**** EXERCISE DATA ****

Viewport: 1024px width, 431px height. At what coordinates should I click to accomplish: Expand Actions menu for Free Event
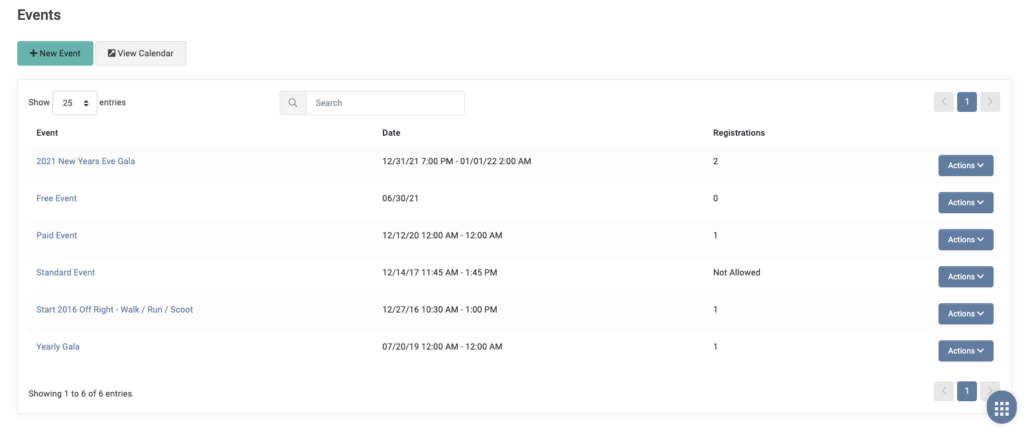[965, 202]
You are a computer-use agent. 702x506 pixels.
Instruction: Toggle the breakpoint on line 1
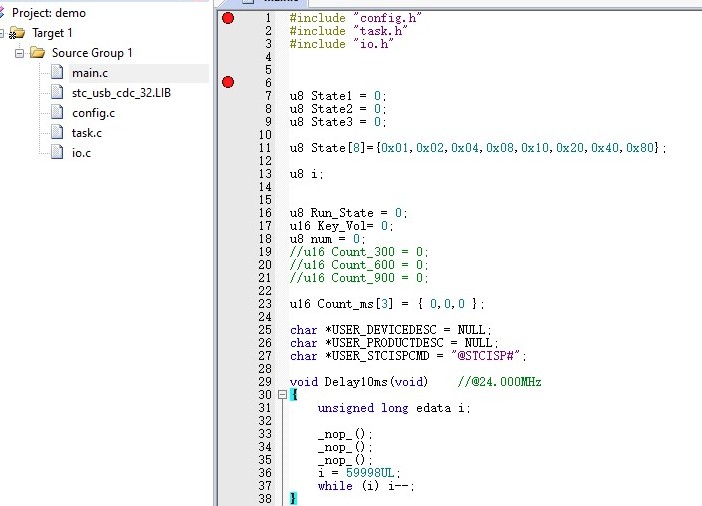[x=228, y=18]
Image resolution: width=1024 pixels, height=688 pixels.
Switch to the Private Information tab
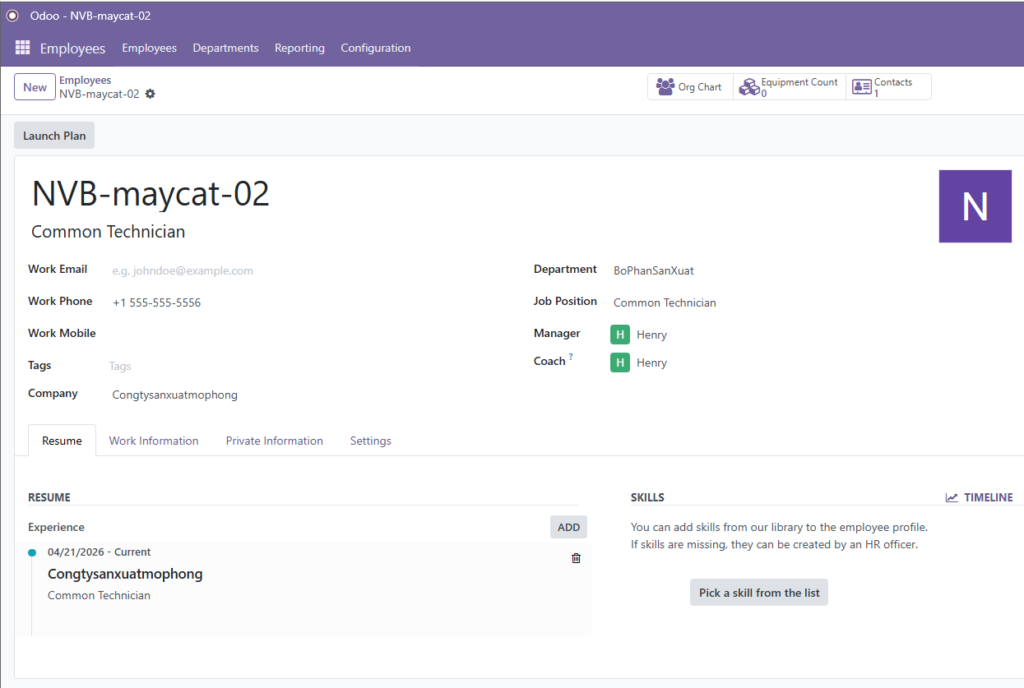274,441
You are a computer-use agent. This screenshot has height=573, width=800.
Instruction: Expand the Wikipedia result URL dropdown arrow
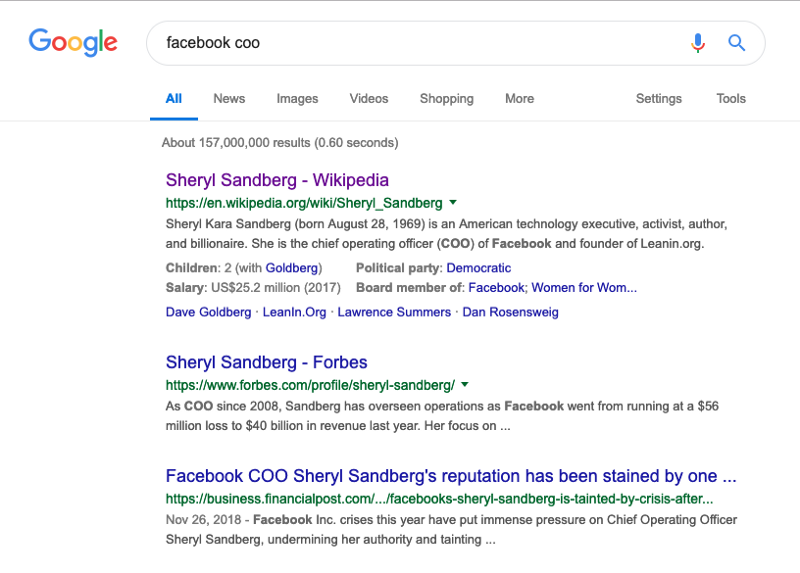453,202
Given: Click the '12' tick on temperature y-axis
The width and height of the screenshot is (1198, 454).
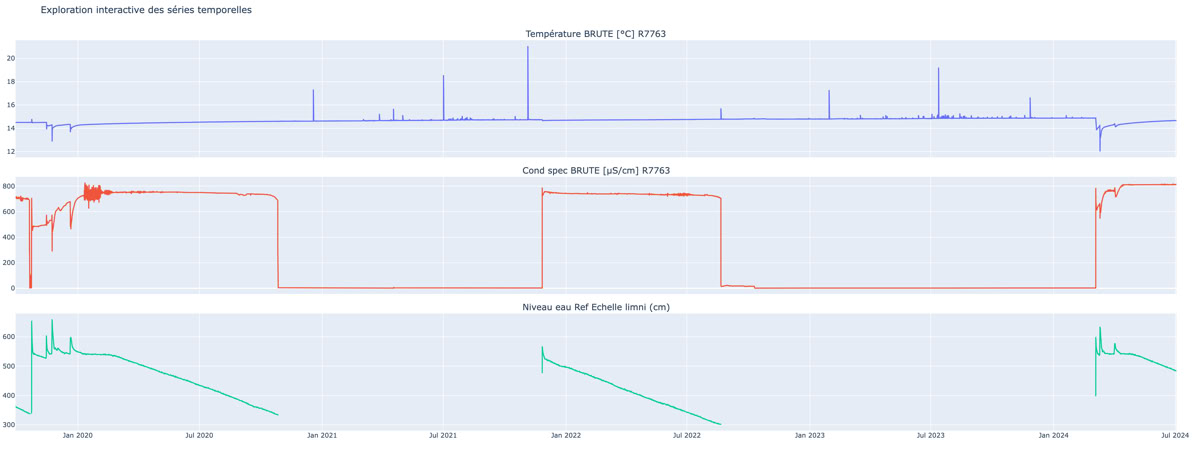Looking at the screenshot, I should pyautogui.click(x=10, y=152).
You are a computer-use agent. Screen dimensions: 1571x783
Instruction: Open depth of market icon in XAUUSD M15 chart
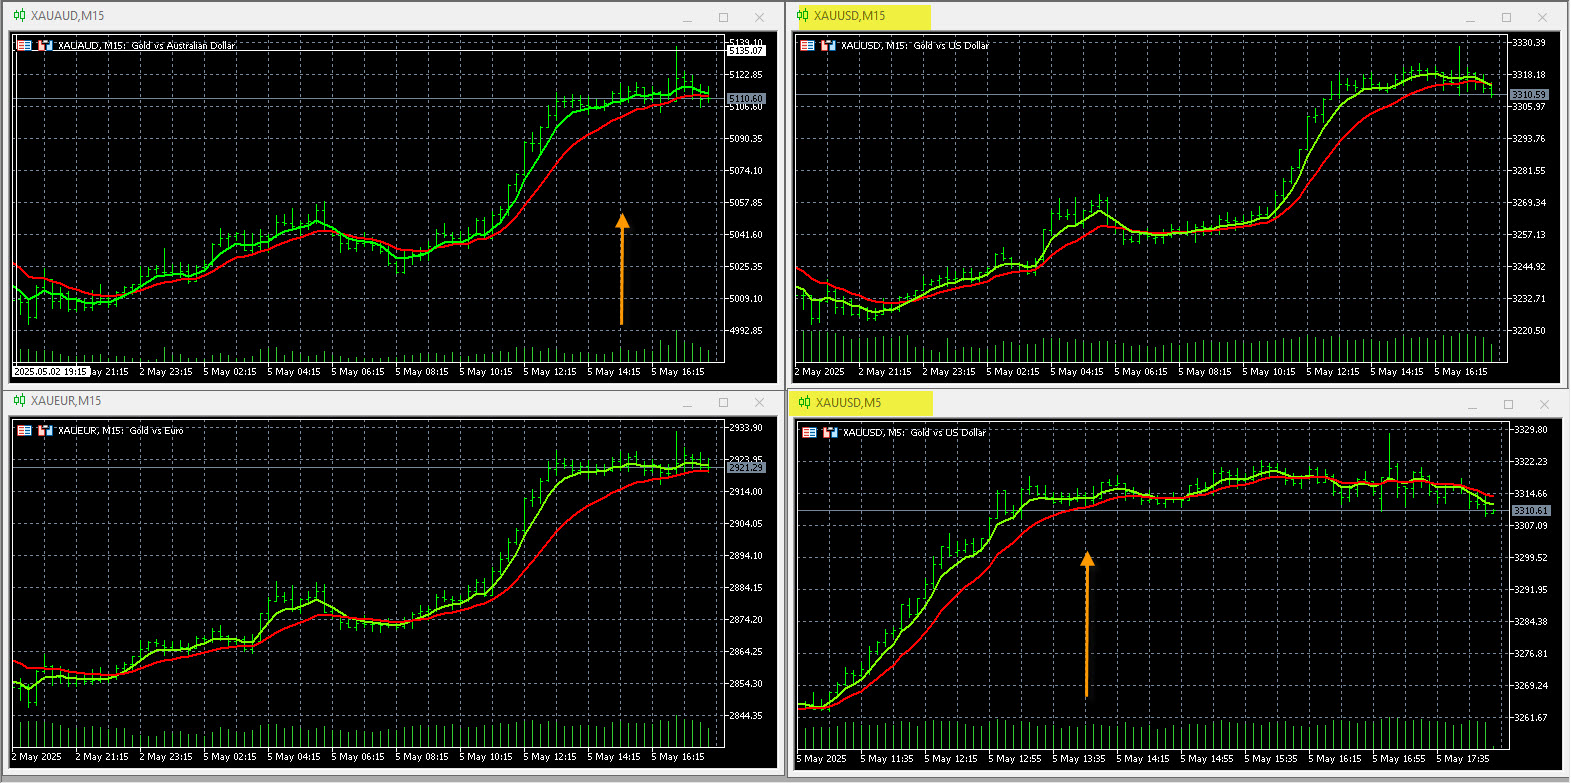828,45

****

> _WORK ORDER_:
Filter the entries above down to the lines that contain the word "computer".

> _FINISHED EXERCISE_:
You are a computer-use agent. 702x506 pixels.
You are a computer-use agent. This screenshot has height=573, width=800.
You are a computer-use agent. Screen dimensions: 1571x783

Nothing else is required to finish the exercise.